____ Passage shown

Application for Membership: Any person who desires to become a member of this association shall file a completed Membership Application Form along with a check in the amount of the current years dues. The application shall contain a concise record of the applicantıs training, qualifications and experience in the field of turf management. The applicant must complete all portions of the application form and must sign the application form. Effective July 1, 1997, each applicant for Class A or B Membership must present to the Board of Directors an application for membership or evidence of membership with the Golf Course Superintendents Association of America and must maintain that membership thereafter.
Section 2.
Approval or Rejection of Application: Application for membership shall be approved by the Executive Director. In the event that an application for membership is rejected, a hearing for reconsideration, if requested in writing, shall be granted by the Executive Committee.
Section 3.
Loss of Membership: No member shall at any time use their affiliation with this association for the purpose of promoting schemes, ideas of objects for the purpose of private or collective gain. Violation of this By-Law shall be sufficient cause for expulsion from this association. A member may be expelled or suspended for any of the following reasons: failure to pay dues and/or assessments; active promotion of disunity or disloyalty, or submitting false information on an application for membership. Expulsion or suspension of a member from this association shall be a majority vote of the Executive Committee with just cause shown. ARTICLE II Dues and Assessments
Section 1.
Dues: The annual dues shall be established by a majority vote of the voting members present at any regular or special meeting, providing at least (30) days notice of such meeting is mailed to the voting members directed to the last recorded address on the membership roster. Such notice shall contain the proposed alteration.
Section 2.
Assessments: Special assessments may be incurred by either the Executive Committee or a majority vote of the voting members present at a regular or special meeting, when required in the proper business of the association. The amount of the assessment, if levied by the Executive Committee, shall not exceed the amount of the annual dues in any one (1) year.
Section 3.
Payment of dues: The annual dues shall be payable on or before the first day of April. The fiscal year of the association shall begin on the first day of April. Any member who shall fail to pay said dues by said date shall be automatically dropped from the membership of this association and all rights and privileges in connection therewith shall thereupon be canceled. Any member dropped from the association in the manner herein before described shall be notified thereof by the Executive Director. Application for re-admission to membership in this association must be made in writing, to the Executive Committee within (30) days after notification of suspension. Such application for re-admission to membership must be accompanied by payment of the dues, assessments and all accounts in arrears.
Section 4.
The Executive Committee may be at any time at its discretion for good cause shown in writing, temporarily excuse or extend the time for payment of annual dues for any member who, due to ill health, advanced age or other good cause, shall be unable to make payment within the time fixed by these By-Laws. ARTICLE III Officers, Board of Directors, Executive Committee
Section 1.
There shall be elected, by a majority vote of the voting members present at each annual Fall meeting of this association, a President, Vice President and Secretary/Treasurer who shall hold office for a period of one (1) year, beginning with their election, and until their successors are elected and qualified and shall perform the duties hereinafter prescribed for each office. The President, Vice president, Secretary/ Treasurer, and three (3) other Directors shall be Class A or B members of GCSAA. The Board of Directors shall be composed of six (6) members, two (2) of whom shall be elected at the annual Fall meeting each year,and their term shall run for three (3) years. The Immediate Past President of this association shall then serve as the seventh member of the Board of Directors.
Section 2.

________
____ Material shown

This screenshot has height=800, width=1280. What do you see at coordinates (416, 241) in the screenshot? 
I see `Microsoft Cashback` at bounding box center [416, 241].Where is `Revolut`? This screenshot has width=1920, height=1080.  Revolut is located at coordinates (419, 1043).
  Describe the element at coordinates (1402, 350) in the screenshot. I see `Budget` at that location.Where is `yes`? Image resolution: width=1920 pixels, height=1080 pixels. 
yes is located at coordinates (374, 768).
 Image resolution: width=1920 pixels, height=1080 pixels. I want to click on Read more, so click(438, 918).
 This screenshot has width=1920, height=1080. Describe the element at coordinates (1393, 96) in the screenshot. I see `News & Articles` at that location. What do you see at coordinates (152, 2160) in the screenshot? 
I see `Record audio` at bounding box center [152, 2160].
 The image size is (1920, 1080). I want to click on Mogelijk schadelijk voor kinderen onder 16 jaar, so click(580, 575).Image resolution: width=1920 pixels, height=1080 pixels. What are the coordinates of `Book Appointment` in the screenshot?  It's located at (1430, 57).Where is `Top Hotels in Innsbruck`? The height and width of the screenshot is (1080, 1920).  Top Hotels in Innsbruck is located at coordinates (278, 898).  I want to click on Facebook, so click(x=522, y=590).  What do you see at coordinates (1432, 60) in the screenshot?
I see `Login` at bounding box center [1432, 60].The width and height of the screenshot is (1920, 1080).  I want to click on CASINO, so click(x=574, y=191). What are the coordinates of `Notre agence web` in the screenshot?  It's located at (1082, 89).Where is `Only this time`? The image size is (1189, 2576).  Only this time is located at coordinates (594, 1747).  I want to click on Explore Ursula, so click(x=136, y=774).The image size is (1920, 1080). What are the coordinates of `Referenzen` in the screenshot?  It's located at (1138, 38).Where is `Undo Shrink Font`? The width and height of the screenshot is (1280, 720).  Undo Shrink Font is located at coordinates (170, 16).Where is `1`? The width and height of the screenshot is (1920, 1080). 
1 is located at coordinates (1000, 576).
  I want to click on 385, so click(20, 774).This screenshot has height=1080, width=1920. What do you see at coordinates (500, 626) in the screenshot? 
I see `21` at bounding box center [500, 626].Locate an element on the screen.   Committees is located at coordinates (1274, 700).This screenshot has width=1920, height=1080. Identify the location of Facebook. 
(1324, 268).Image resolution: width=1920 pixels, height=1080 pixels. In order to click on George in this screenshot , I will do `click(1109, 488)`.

________

§ **Tasks and exercises**
- 1) By what date must annual dues be paid under the association by-laws?
- 2) In the association by-laws, restate word for word the stretch from "Dues: The annual dues shall be established" through "the proposed alteration.".
- 3) Take the association by-laws further, starting after the last line shown.
The records have no connection to the association by-laws.

§ **Results of the tasks**
- 1) Annual dues are payable on or before the first day of April.

- 2)
Dues: The annual dues shall be established by a majority vote of the voting members present at any regular or special meeting, providing at least (30) days notice of such meeting is mailed to the voting members directed to the last recorded address on the membership roster. Such notice shall contain the proposed alteration.

- 3)
Duties of the Officers: (A) President: The President shall preside at all meetings of the association. They shall see that all orders and resolutions are carried into effect. They shall call the special meetings of the Executive Committee or of the membership whenever they deem it necessary for the business of the association. (B) Vice President: The Vice President shall discharge the duties of the President whenever, for any reason, the President cannot function as President. In the event that both the President and Vice President are incapacitated, the Directors shall elect one of the members of the Executive Committee to act as President until such time as the elected President can function. (C) Secretary/Treasurer: The Secretary/Treasurer shall issue the call for all meetings when so directed by the President or Executive Committee. They shall help the Executive Director in keeping the minutes of all meetings held by the association or its Executive Committee. They should keep a close watch on expenditures, with due reference to the budget, calling to attention of the President matters which he feels should be considered further before any expenditure is made. They should audit the annual itemized financial report prepared by the Executive Director.
Section 3.
Executive Director: The Executive Director shall be appointed by the Executive Committee. The duties of the Executive Director shall be as follows: (A) To keep, as a regular duty, a record of all business and correspondence. (B) To preserve all manuscripts and records. (C) To keep a list of all members, addresses, date of admission to membership and current status. (D) To render an official report at each meeting (annual and special) and at each Executive Committee meeting. (E) To inform each person elected to membership of such election, and to furnish him/her with a membership card and a copy of the Constitution and By-Laws of the association. (F) To produce all minutes and records for inspection by any member in good standing at any reasonable time. (G) To bill all accounts receivable monthly, including dues, collect all money due the association, and deposit said dues and monies. (H) To pay all legitimate bills. (I) To, in general, conduct the business of the association subject to the will and directives of the Executive Committee, and within the limitations of the approved budget. (J) To prepare and send an annual itemized financial statement for audit by the Secretary/Treasurer. (K) To prepare and send an annual financial statement to all the officers. (L) To prepare an annual budget for Executive Committee approval. (M) To perform all duties delegated to the office of the Executive Director by the Executive Committee.
Section 4
Executive Committee: (A) The Executive Committee shall have the general charge and management of the affairs of the association, subject to the Constitution and By-Laws. Five (5) members of the Executive Committee and Board of Directors shall constitute a quorum necessary for the conduct of business at an Executive Committee meeting. Two months prior to the annual Fall meeting of the association, the Executive Committee shall elect a nominating committee consisting of voting Class AA, Class A, or Class B Members. (B) Vacancies: Vacancies occurring in any office or in the Board of Directors of this association shall be filled by appointment, by the President, with the approval of the Executive Committee. Appointments made under the provision of this paragraph shall terminate with the next annual meeting at which time the vacancy shall be filled by a membership election. ARTICLE IV Committees and Duties
Section 1.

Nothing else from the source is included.